[Data extracted from a collection]
%%
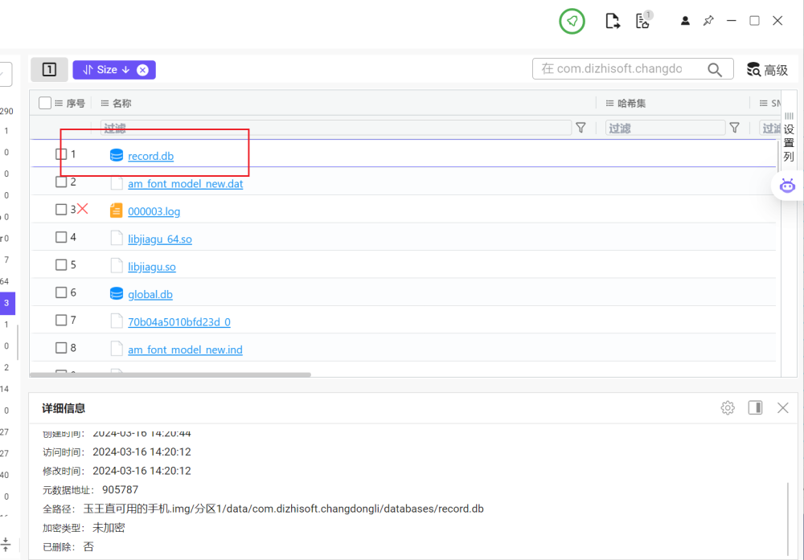The height and width of the screenshot is (560, 804).
Task: Open filter dropdown for 哈希集 column
Action: pos(734,128)
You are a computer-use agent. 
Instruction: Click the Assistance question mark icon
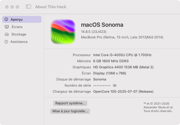click(x=6, y=42)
%%
→ Work item
Please write out the lines above, beginning at the line with "Instruction: Click the" and ending at the last line of the records, exactly as they appear and without pictures.

→ Task result
Instruction: Click the Assistance question mark icon
click(x=6, y=42)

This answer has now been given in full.